Qmax in Langmuir isotherm indicates the monolayer adsorption capacity of PG and is a useful tool to compare different adsorbents for a specific contaminant. Table 4 shows the monolayer adsorption capacity of 9.47 mg/g in the present study was in the range or higher than many of those for low-cost adsorbents in the literature.

Table 4 Comparison of monolayer adsorption capacity for Pb(II) by different low-cost adsorbents.
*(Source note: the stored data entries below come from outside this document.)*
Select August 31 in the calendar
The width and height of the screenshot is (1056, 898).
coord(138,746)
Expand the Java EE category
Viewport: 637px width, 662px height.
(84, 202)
Effect of interfering ions

Natural waters always have a complex matrix of organic and inorganic impurities that affects the adsorbent-adsorbate interactions. The performance of the adsorption system needs to evaluate in the presence of major co-existing ions. Figure 10 illustrated how co-existing ions at the concentrations that are normally found in the water matrix affect Pb(II) adsorption. As seen, the level of inhibition by cationic ions decreased by manganese > iron > zinc > cadmium > magnesium > sodium. Furthermore, as the figure shows, increasing the ionic strength of any particular cation slightly affects the Pb(II) removal.

Figure 10
figure 10

Effect of co-existing ions on Pb(II) adsorption by PG (adsorbent dosage: 10 g/L, Pb(II): 10 mg/L).

PG adsorption cost

The cost of the adsorption system is a critical factor that determines the feasibility of the process, particularly in remote areas and low-income countries. One strategy to minimize the cost of the adsorption system is the use of waste materials or byproducts without or by minimal preparation steps. In particular, this approach led to the production of fewer waste streams and subsequent environmental and economic issues. Industries are increasingly under pressure to manage their wastes and valorization of the waste materials is also an interest from an industry viewpoint. The comparative cost analysis for low-cost and engineered adsorbents is not simply possible as it is rarely discussed in the literature. Previous reports classified adsorbents based on the origin, and the number of modification steps they required. A material could categorize as low-cost if the cost of preparation is lower than 1 $ per Kg60. PG used in this study was a cheap material obtained from the local pottery manufactories. The possibility of the use of a large amount of waste produced by pottery industries, and the absence of any chemical/thermal treatment, listed PG among the low-cost adsorbents.

Conclusion

Present work reports the valorization of PG as a cheap, available, environmentally benign, and efficient sorbent for toxic Pb(II). Sorption experiments were conducted to determine how the physicochemical properties of the sorption system influence the Pb(II) adsorption. Fast adsorption and equilibrium time of about 30 min reflect the suitability of PG in real treatment systems. A higher adsorption efficiency by PG doses and mixing time observed is the result of more chance for Pb(II) to uptake by sorption sites. Alkaline pH and elevated solution temperature favored the adsorption process. Kinetic studies showed that the first-order kinetic model better describes the sorption process. Moreover, higher correlation factors for the Freundlich isotherm model, demonstrate multilayer adsorption of Pb(II) onto the heterogeneous surface of PG. The Freundlich constants also revealed the favorable nature of Pb(II) adsorption onto PG. Based on the nonlinear Langmuir model, the maximum monolayer adsorption capacity of PG was estimated to be 9.47 mg Pb(II)/g. The study of competitive co-current ions showed that the adsorption of Pb(II) was hindered significantly in the presence of Mn and followed in the order of Fe > Zn > Cd > Ca > Mg > Na.